**INSTRUCTIONS TO FOLLOW:** Filter the records below and copy every line containing the word "Clothes".

--- PROVIDED DATA ---

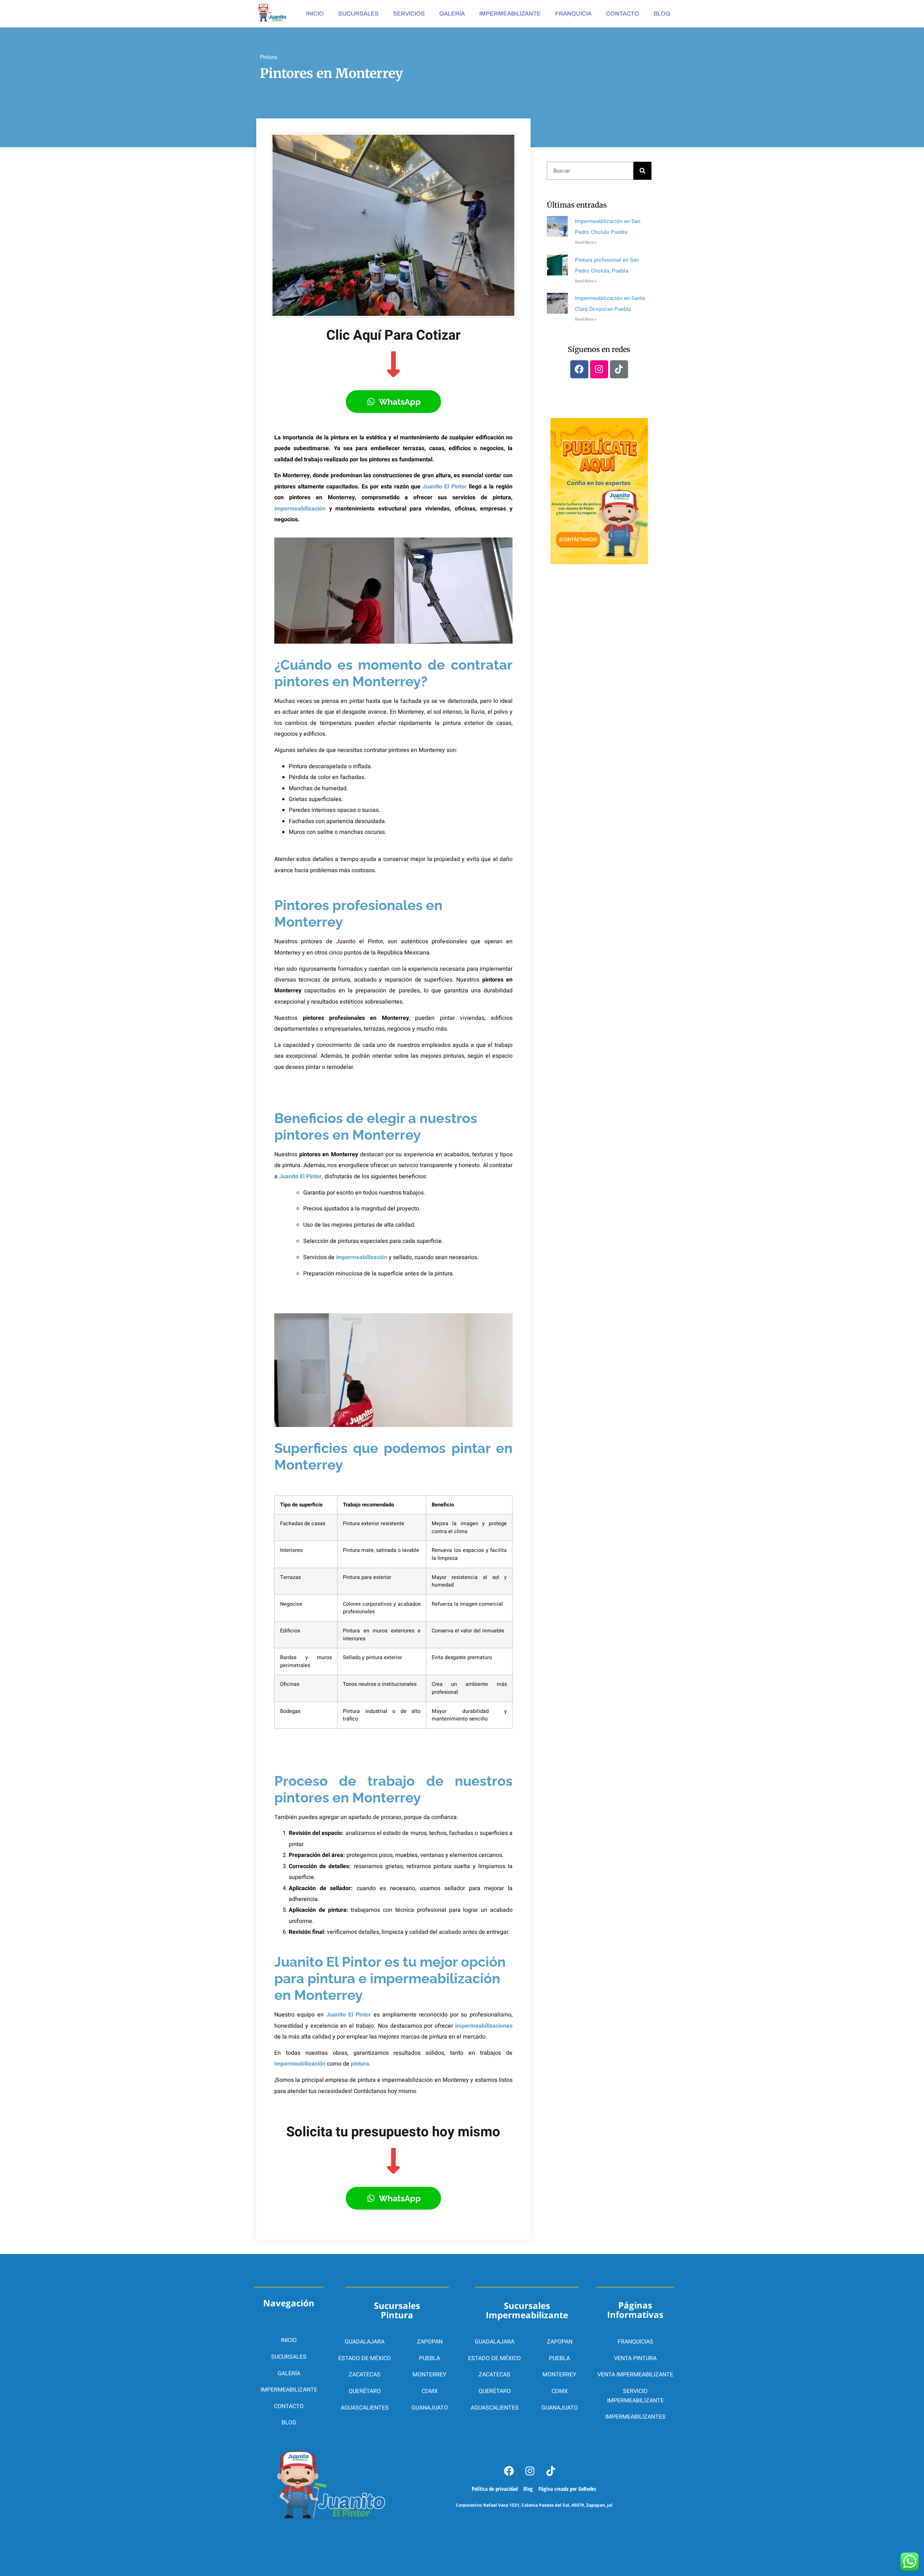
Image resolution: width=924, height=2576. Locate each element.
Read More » (586, 242)
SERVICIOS (409, 13)
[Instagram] (599, 369)
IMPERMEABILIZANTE (510, 13)
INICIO (315, 13)
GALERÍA (452, 13)
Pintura (268, 57)
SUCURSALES (358, 13)
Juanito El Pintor (445, 486)
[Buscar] (642, 171)
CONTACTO (622, 13)
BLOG (662, 13)
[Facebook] (579, 369)
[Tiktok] (619, 369)
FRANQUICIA (573, 13)
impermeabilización (300, 508)
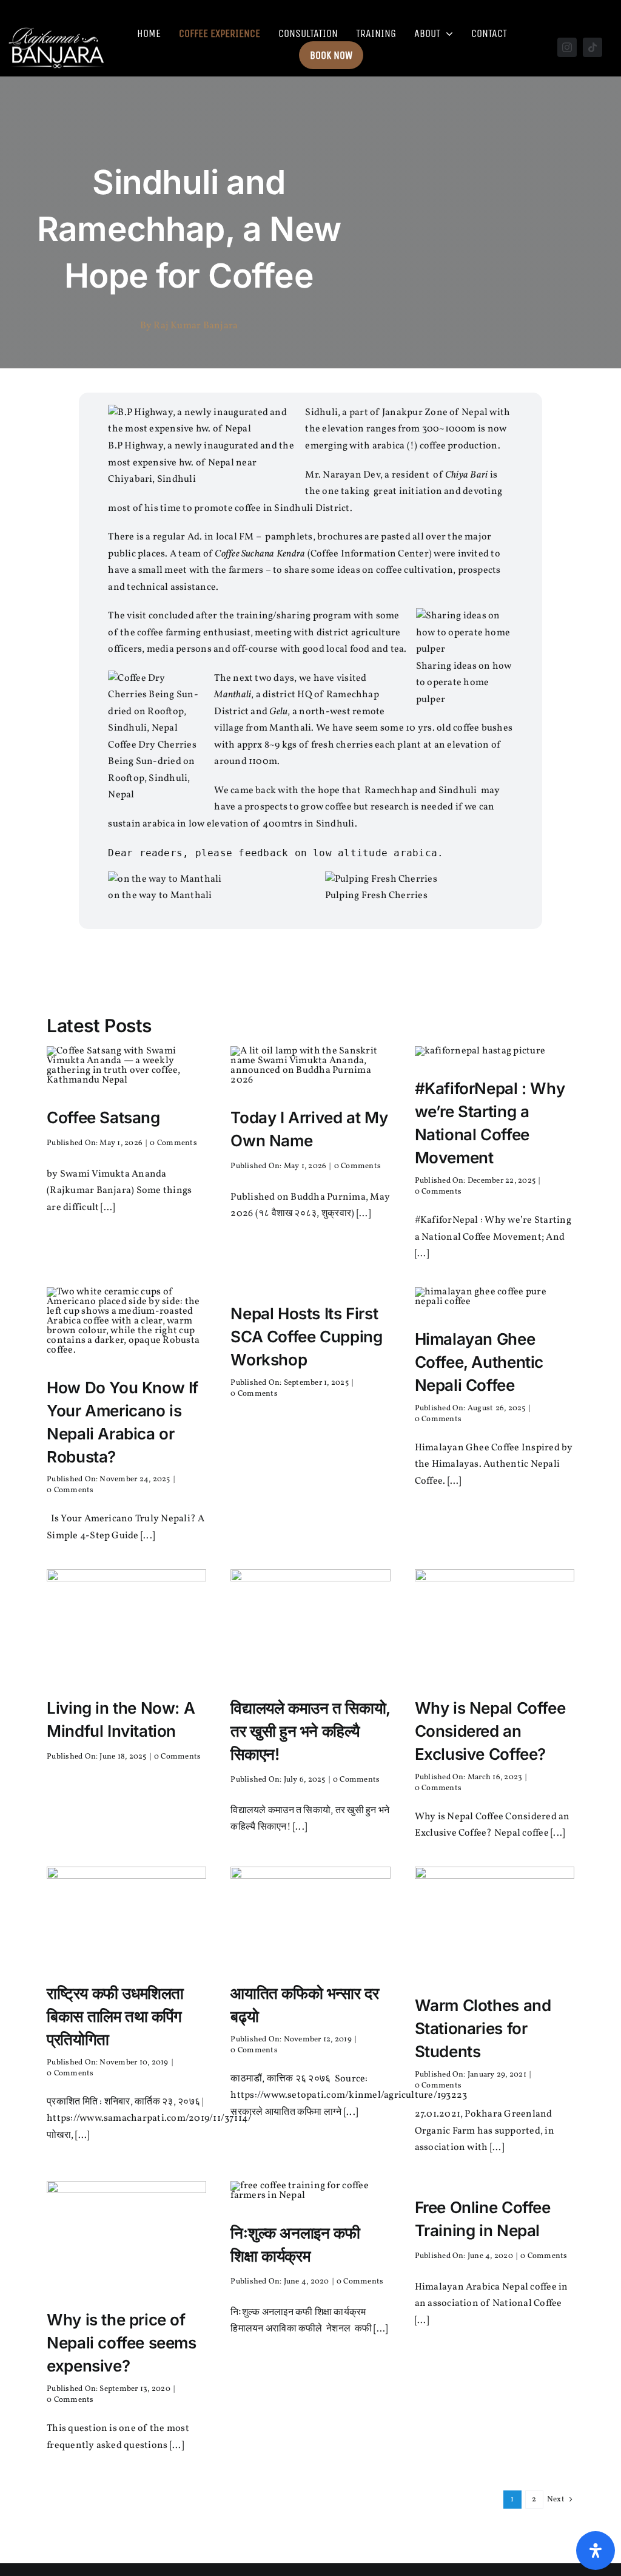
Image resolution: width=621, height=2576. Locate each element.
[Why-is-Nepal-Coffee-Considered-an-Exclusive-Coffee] (494, 1574)
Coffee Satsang (103, 1117)
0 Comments (173, 1143)
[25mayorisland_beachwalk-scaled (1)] (126, 1871)
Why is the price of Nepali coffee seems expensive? (121, 2342)
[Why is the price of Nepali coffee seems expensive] (126, 2185)
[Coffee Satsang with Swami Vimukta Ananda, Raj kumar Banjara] (126, 1051)
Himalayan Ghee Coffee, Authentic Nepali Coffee (479, 1362)
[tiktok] (592, 47)
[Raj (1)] (57, 26)
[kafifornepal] (480, 1051)
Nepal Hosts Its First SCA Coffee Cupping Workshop (306, 1336)
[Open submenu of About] (446, 33)
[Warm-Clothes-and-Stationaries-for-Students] (494, 1871)
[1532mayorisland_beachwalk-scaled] (310, 1871)
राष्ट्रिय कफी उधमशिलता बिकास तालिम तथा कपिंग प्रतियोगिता (115, 2016)
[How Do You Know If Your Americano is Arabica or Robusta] (126, 1292)
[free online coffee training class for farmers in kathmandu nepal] (310, 2185)
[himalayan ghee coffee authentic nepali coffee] (494, 1292)
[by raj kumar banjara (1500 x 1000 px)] (126, 1574)
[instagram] (567, 47)
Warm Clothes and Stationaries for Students (483, 2028)
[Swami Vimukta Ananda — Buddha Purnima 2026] (310, 1051)
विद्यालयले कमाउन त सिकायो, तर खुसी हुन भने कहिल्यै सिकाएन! (309, 1731)
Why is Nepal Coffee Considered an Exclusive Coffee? (490, 1731)
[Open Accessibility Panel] (595, 2550)
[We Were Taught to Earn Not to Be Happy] (310, 1574)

---

**EXPECTED ANSWER:**
[Warm-Clothes-and-Stationaries-for-Students] (494, 1871)
Warm Clothes and Stationaries for Students (483, 2028)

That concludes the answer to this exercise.